En septiembre de 1985 se inauguró un parque en la ciudad de
Mérida, fue fruto de toda suerte de críticas peyorativas, insultos, injurias,
agravios y deshonrosos apelativos que enterraron bajo la más infame ignominia
un suculento, pero quizá pretencioso proyecto de creación de un pequeño pulmón
para una villa aspirante a capital, carente de lugares de esparcimiento para
recibir tal patronímico, herencia de una emérita ciudad de más de dos mil años
de antigüedad. Cómo fue el afán y el empeño empleados en esa difamación que el
parque se convirtió en lugar de mal gusto y objeto de toda suerte de susurros y
comentarios incluso para con los transeúntes, Que si tan gran cantidad de
hormigón para un parque era una barbaridad, Que dónde se había visto semejante
bodrio de parque para caminar, Que a cuento de qué venía usar tantos muros, si
lo que se necesitaba eran espacios abiertos, Que por qué tantas escaleras que
no podían utilizar/se- ni –con- los abuelos, ni –con- los carritos, Que dónde
estaban los columpios para nuestros hijos, Que si se pensaban que podrían
convertir la ciudad en un cúmulo de piedra, Que dónde podrían solearse en invierno
si todo era árbol, Que ya nadie pasearía por la Rambla y se convertiría en foco
de perversión de jóvenes, Que colocar una fuente en Mérida era poco menos que
pecado por la sequía, Que cómo se podía tener la desvergüenza de pasear por un
parque así, pues era una ofensa al buen gusto, Que cómo alguien con un poco de
sentido común podía llevar a jugar a sus hijos a semejante quinta.

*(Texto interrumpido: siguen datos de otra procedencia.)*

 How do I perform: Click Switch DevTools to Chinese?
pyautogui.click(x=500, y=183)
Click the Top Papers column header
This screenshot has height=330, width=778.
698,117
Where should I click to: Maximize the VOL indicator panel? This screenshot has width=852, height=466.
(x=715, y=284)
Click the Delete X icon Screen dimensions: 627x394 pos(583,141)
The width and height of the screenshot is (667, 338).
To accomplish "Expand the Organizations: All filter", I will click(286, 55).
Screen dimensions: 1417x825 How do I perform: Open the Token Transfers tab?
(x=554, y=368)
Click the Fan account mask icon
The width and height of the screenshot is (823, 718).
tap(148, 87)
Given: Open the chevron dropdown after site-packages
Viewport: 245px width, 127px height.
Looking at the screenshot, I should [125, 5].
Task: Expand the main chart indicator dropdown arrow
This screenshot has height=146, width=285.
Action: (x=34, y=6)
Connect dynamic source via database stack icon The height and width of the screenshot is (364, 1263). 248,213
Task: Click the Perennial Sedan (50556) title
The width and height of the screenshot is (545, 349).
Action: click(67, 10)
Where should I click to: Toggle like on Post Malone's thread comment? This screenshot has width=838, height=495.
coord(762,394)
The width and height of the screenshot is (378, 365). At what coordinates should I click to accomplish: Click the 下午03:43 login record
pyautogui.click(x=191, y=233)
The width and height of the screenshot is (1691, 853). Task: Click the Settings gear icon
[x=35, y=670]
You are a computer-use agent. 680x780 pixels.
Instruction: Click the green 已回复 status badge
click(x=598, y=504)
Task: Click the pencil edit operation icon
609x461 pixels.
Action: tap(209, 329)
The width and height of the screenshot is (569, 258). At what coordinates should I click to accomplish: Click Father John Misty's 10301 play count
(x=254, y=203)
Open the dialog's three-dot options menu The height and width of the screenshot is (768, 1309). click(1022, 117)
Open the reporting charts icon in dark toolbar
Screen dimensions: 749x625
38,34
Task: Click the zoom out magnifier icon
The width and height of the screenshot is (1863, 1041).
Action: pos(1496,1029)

Todo
calumnias, consecuencia, tal vez, de alguna que otra voz editorial, quizá
perjudicada especulativa o políticamente por la operación, o puede que
sencillamente, y dejando de lado la picaresca malicia amamantada día a día por
la comunicación, producto de la vox pópuli acostumbrada a la sencillez del
carrascal y la dehesa oriundas de la región.
En algunas ocasiones no se acepta o mejor aún, no se
acostumbra uno al espacio vital circundante, así que los murmullos contra el
parque no cesaron, pero no impidieron que los niños fuesen a jugar, que es
imaginar, sobre todo en tan espartano lugar, allí donde los padres, que en las
tertulias criticaban, podían acercar a sus hijos.
En un cuadrado asfaltado deprimido practicaban con la pelota,
abusando los mayores de los más pequeños, toda clase de juegos, desde el
clásico fútbol hasta el más violento, sobre todo para los menos ágiles, balón
prisionero, del que siempre salía llorando el eliminado o el que, habiendo
recibido un golpe en la cara, sangraba copiosamente por la nariz. Tiempo les
faltaba entonces a las madres -generalmente- para deshacer el corrillo de
banalidades y rehacerlo en torno al sangrante que, viéndose rodeado y asfixiado
por tan inmensa marabunta de seres gigantescos con pies puntiagudos entaconados y pelo largo maloliente, por
la intensidad de los perfumes, entiéndase así, no podía sino rehacer su llanto,
tras el breve instante de observación, con mayor fuerza, acompañando al sonoro
sorbo de mocos un revitalizado chillido lleno de agudos procedentes de una
joven prometedora garganta, mientras que el resto de chiquillos continuaba con
el juego normalmente.
En medio de un parterre las niñas jugaban con una goma a
saltarla y enlazar en torno a ella sus piernas despreocupadas aún de vellos
florecientes, al compás de canciones de amores infantiles incomprensibles para
ellas y memorizadas solo para mostrar su habilidad en el juego ante los más
avispados y, por tanto, desgraciados niños que se perdían en elucubraciones
sobre belleza y amor sin estarles permitido pronunciar estas palabras.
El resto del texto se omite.